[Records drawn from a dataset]
BEGIN

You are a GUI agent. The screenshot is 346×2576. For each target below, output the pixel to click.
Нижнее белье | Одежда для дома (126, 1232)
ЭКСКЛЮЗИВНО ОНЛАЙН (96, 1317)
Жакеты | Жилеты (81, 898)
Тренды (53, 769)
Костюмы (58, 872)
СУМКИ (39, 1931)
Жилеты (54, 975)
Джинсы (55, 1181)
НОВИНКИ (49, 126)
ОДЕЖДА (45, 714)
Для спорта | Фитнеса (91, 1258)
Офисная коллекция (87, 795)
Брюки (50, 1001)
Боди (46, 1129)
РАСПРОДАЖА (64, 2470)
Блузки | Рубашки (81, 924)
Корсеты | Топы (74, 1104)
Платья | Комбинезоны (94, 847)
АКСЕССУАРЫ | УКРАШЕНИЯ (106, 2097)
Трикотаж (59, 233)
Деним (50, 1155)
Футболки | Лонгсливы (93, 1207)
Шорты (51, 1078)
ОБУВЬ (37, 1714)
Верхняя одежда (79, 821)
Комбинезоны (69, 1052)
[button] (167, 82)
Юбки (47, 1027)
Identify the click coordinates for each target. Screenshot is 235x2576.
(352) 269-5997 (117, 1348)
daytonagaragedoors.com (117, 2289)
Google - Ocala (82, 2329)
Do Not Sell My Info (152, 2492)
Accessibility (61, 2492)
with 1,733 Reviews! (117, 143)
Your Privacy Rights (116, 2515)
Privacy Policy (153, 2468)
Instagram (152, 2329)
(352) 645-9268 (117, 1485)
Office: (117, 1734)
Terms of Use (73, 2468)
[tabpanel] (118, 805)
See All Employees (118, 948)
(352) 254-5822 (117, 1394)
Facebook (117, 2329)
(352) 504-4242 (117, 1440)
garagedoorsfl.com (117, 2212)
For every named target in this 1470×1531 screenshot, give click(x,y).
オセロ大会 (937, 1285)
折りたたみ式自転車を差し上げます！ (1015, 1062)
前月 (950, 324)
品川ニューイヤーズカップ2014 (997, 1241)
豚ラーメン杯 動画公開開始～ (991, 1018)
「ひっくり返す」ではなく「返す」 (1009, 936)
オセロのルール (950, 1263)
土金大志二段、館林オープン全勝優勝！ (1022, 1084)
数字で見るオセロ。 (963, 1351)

END

Brief - The required output is the line containing "Accessibility (61, 2492)" through the last line of the records above, each copied exactly and nothing more.

Solution to the problem -
Accessibility (61, 2492)
with 1,733 Reviews! (117, 143)
Your Privacy Rights (116, 2515)
Privacy Policy (153, 2468)
Instagram (152, 2329)
(352) 645-9268 (117, 1485)
Office: (117, 1734)
Terms of Use (73, 2468)
[tabpanel] (118, 805)
See All Employees (118, 948)
(352) 254-5822 (117, 1394)
Facebook (117, 2329)
(352) 504-4242 (117, 1440)
garagedoorsfl.com (117, 2212)
For every named target in this 1470×1531 screenshot, give click(x,y).
オセロ大会 (937, 1285)
折りたたみ式自転車を差し上げます！ (1015, 1062)
前月 (950, 324)
品川ニューイヤーズカップ2014 (997, 1241)
豚ラーメン杯 動画公開開始～ (991, 1018)
「ひっくり返す」ではなく「返す」 (1009, 936)
オセロのルール (950, 1263)
土金大志二段、館林オープン全勝優勝！ (1022, 1084)
数字で見るオセロ。 (963, 1351)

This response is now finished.